Capacity of global container ship fleet, a comparison between 2011 and 2015 (in million TEU)
The expected profits from more efficient ships has never materialized. As every shipping line made similar investments, they drove down the baseline market price, competing profits away. It’s been a classic arms race. To make matters worse, not only have carriers not made profits, they’ve found themselves burdened with enormous loads of debt and anemic rates of return.
The problem is likely to get worse before it gets better. The Boston Consulting Group previously said that it anticipates a 30% increase in container shipping capacity by 2019. Maersk has now announced that it will cancel orders for its last six Triple-E class ships. Furthermore, barring some unforeseen economic miracle, global trade is unlikely to grow at a rate to keep up.

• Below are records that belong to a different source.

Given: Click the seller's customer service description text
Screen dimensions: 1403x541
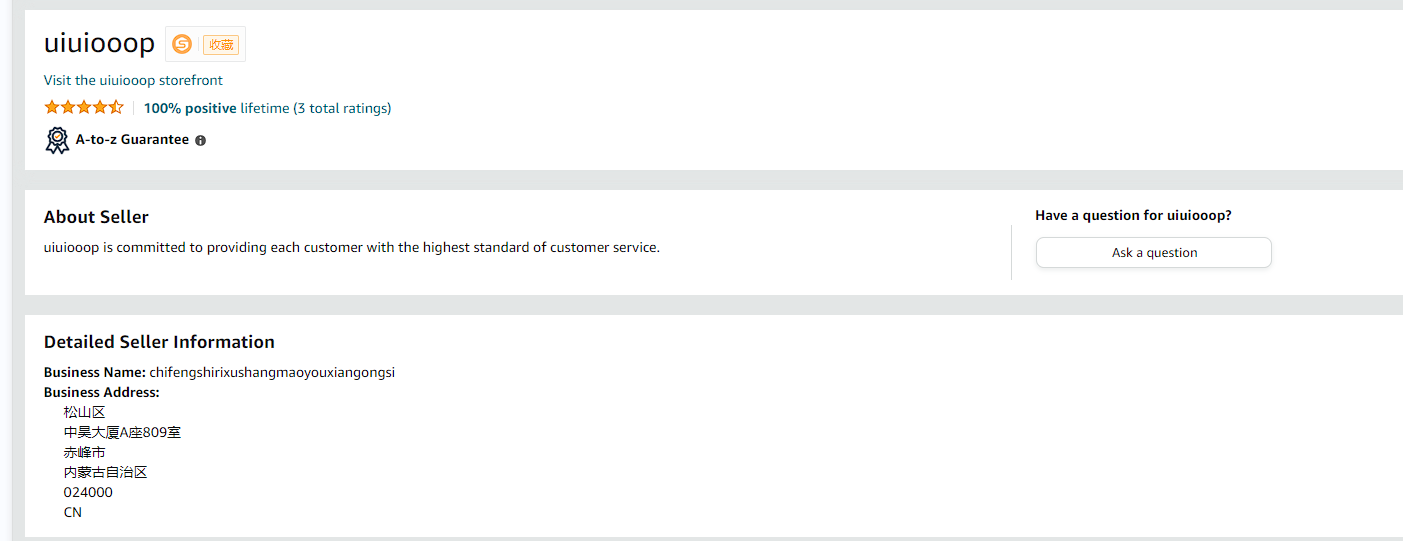Looking at the screenshot, I should [351, 247].
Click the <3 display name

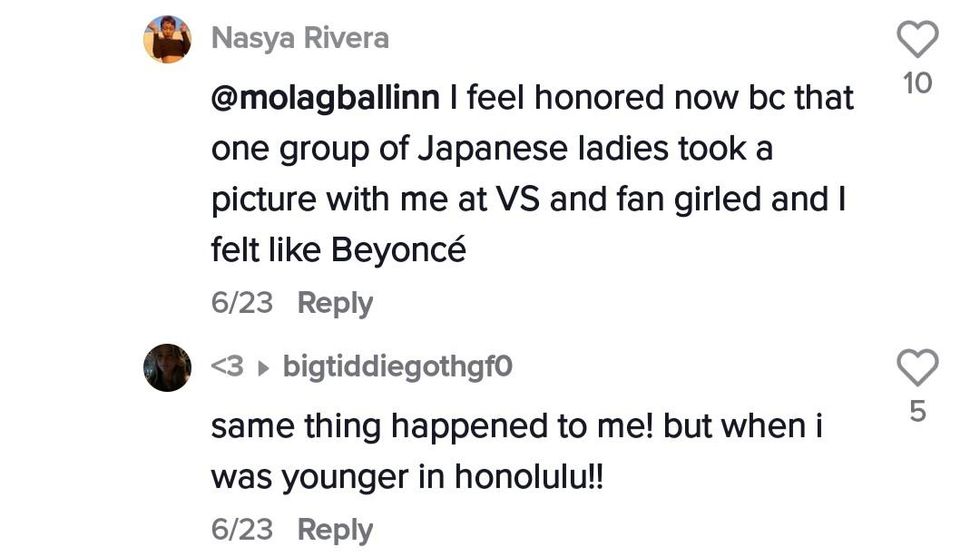coord(227,367)
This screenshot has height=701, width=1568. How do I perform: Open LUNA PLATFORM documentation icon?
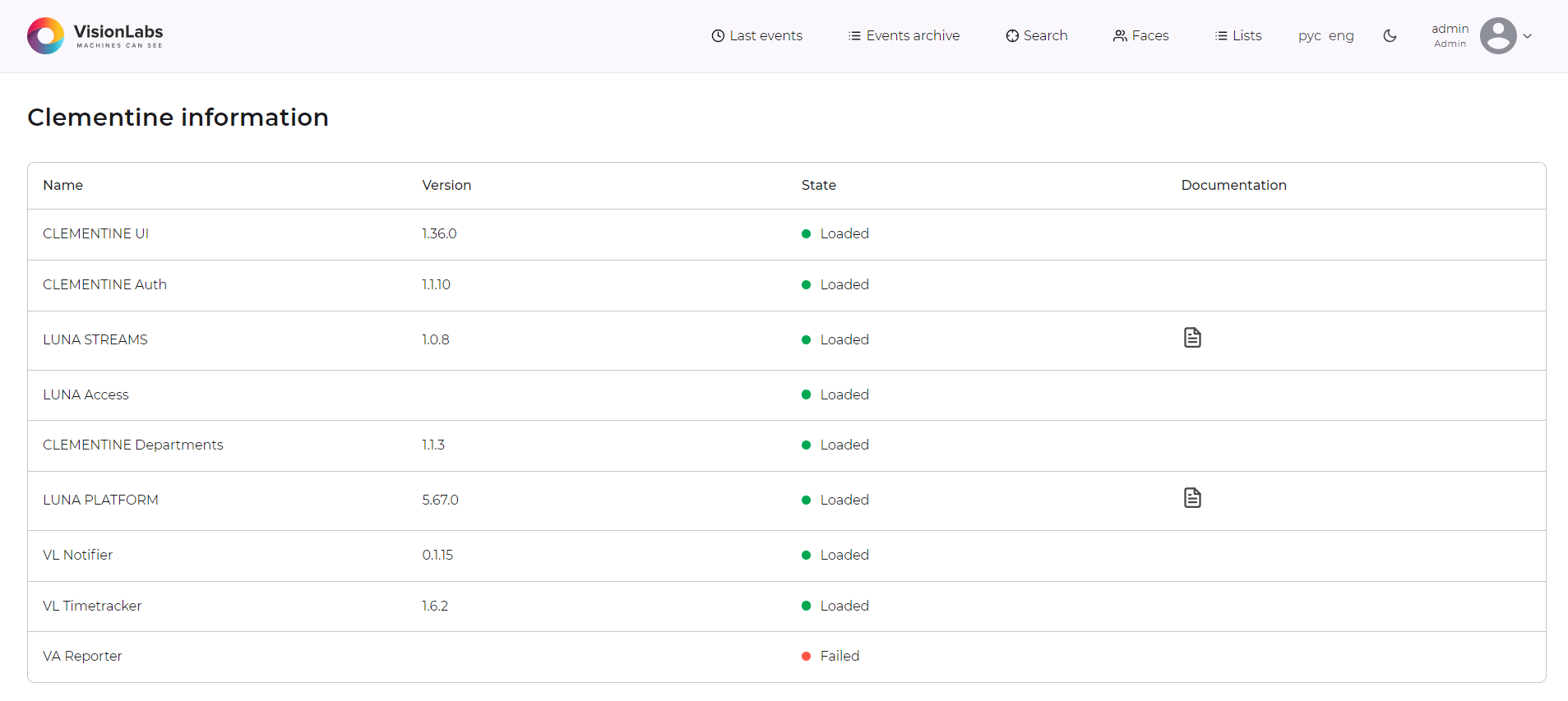[1191, 498]
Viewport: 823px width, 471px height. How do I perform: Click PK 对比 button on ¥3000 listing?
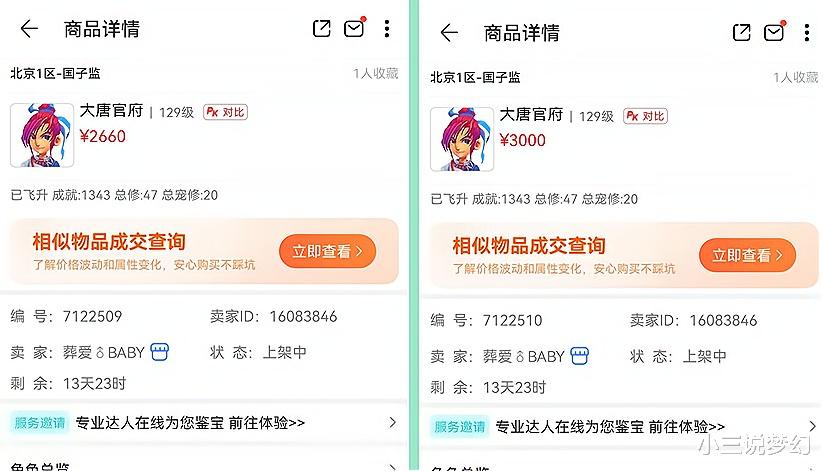click(x=646, y=116)
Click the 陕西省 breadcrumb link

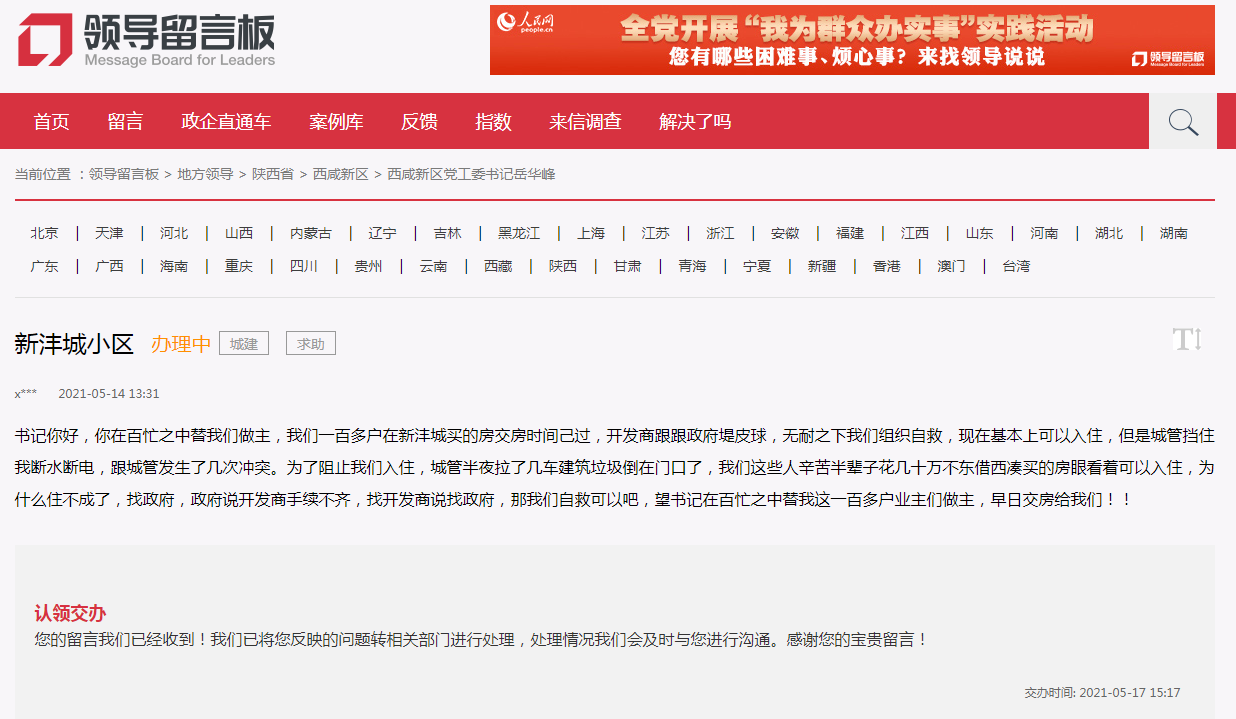click(273, 174)
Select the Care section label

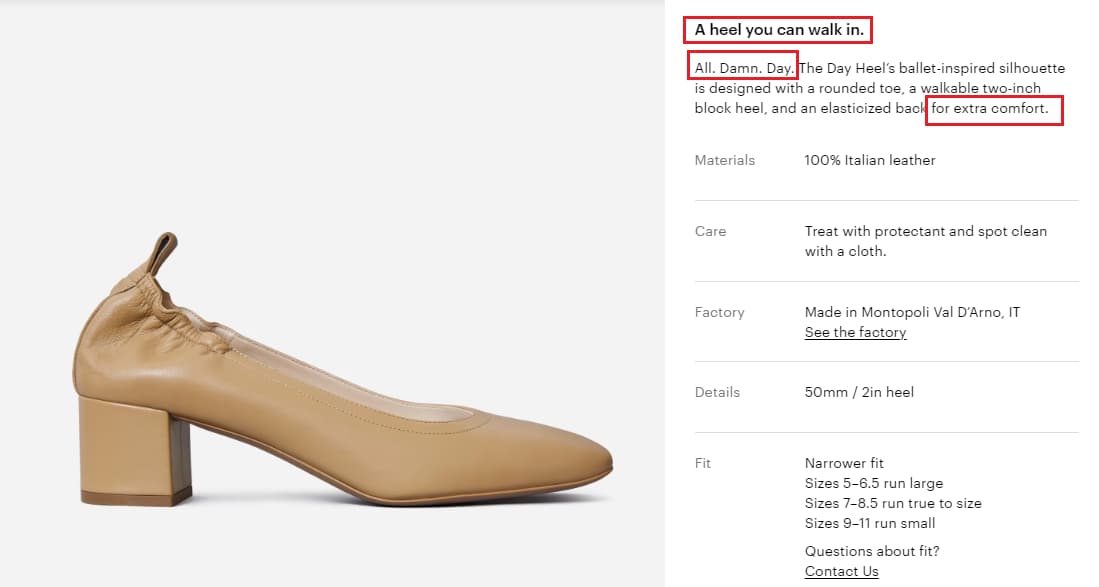pos(710,231)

Some carriers have diversified into higher-margin industries, such as port terminal operations, offshore oil development, supply chain management, and marine maintenance services. But for those that haven’t diversified outside their industry, it’s likely too late now. There’s no reason to think they will be better at buying or starting businesses than their investors, and many reasons to think they will be worse.